I tendini di donatore o allograft sono oggi spesso utilizzati perché le tecniche di pulizia, purificazione e sterilizzazione dei tessuti sono garanzia di sicurezza senza intaccare le proprietà biomeccaniche del tessuto. Il problema restano gli alticosti di produzione e ovviamente la reperibilità, poichè ci si deve avvalere di banche dell’osso che dispongano non solo dei tessuti, ma più specificamente di tendini con caratteristiche tali da soddisfare le esigenze del chirurgo per lo specifico caso clinico che si va a operare. Il decorso chirurgico quando si impiantano tendini da donatore è ottimo con scarso o assente dolore post operatorio. Tuttavia, bisogna informare il paziente che i tempi di guarigione “biologica” e integrazione del nuovo legamento saranno più lunghi rispetto al prelievo cosiddetto autologo (ovvero tendini del paziente medesimo).
Per quelli sintetici?
I tendini sintetici sono ormai sul mercato da molti anni, con costanti miglioramenti dei materiali impiegati: teflon, goretex, fibre di carbonio sono stati ampiamente usati in era pionieristica tra gli anni ‘80 e ‘90. Oggi si usa il legamento in polietilene intrecciato che ha un’adeguata tenuta meccanica ma che ovviamente non essendo un tessuto biologico è nel tempo sottoposto a un’usura e una rottura da cosiddetto “snervamento”. Queste tecnologie di ricostruzione devono
essere riservate a pochi casi particolari perché mostrano vantaggi che possono rappresentare un’ottima alternativa al prelievo autologo. Tuttavia alcuni punti deboli sopra citati come costi, disponibilità e tenuta nel tempo devono portare il chirurgo a non utilizzarli nella prassi quotidiana bensì nelle revisioni o in situazioni peculiari nella patologia dello sportivo professionista.
Il profilo del professionista
Il Dott. Alberto Busilacchi si laurea all’Università Politecnica delle Marche (Ancona) nel 2007. Specializzato in Ortopedia e Traumatologia nel 2013, si occupa di patologie dell’apparato locomotore e con particolare interesse per ginocchio, spalla, caviglia, traumatologia dello sport. Ha frequentato importanti corsi di specializzazione ad Anversa (Belgio) presso il Prof. Marc Martens e il Dott. Koen Lagae.

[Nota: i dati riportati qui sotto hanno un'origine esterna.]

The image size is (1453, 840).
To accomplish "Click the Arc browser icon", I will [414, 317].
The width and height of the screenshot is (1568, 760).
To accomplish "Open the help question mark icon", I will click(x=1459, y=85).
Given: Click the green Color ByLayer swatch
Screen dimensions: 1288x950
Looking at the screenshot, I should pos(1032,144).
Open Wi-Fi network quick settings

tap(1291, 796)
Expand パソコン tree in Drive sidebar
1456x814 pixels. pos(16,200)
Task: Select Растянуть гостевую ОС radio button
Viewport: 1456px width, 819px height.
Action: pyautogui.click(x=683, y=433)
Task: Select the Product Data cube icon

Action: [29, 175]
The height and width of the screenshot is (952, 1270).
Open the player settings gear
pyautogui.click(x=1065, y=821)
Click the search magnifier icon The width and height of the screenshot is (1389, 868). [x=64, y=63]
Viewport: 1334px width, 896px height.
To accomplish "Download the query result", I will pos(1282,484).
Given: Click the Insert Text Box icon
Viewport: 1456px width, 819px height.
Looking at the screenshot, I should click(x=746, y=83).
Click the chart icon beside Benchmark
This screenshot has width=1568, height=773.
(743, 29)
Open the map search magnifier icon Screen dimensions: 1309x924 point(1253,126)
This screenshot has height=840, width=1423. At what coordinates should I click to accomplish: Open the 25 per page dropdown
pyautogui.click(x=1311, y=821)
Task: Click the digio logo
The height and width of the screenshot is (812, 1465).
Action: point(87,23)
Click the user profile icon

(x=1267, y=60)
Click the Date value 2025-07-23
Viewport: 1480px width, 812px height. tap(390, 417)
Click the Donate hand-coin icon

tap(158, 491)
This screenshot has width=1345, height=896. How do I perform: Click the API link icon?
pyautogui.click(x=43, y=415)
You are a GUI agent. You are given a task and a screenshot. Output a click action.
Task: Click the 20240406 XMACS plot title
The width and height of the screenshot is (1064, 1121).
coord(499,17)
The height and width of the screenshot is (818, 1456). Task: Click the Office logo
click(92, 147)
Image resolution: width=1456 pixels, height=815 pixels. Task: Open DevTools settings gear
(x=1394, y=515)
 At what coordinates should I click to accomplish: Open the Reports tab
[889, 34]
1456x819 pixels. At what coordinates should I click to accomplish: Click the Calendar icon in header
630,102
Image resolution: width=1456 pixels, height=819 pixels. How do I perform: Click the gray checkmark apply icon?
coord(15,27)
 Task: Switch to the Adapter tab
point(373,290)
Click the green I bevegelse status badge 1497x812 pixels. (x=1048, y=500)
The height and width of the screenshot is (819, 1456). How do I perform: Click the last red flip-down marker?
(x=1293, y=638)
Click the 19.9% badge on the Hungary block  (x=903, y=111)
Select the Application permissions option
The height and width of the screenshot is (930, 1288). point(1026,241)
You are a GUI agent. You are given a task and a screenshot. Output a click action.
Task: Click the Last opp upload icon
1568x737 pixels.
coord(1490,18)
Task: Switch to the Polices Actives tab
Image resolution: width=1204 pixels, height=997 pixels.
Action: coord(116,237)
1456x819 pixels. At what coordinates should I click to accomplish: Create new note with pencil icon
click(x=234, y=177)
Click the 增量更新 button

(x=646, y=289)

Attualmente collabora come traumatologo con la Clinica Mobile nel Mondo, sia in MotoGP che SBK Divisioni. È nello staff medico dei Dolphins Ancona (Serie A Football Americano). Ha coordinato lo staff medico della SEF Stamura (Sezioni Atletica e Rugby) dal 2009 al 2012 e dal 2014 è consulente per il Falconara Basket. Autore di numerose pubblicazioni scientifiche in lingua italiana e inglese, di capitoli di libri sulla patologia articolare e muscolo-tendinea è stato relatore in congressi nazionale e internazionali. Collabora con Villa Maria dal 2017.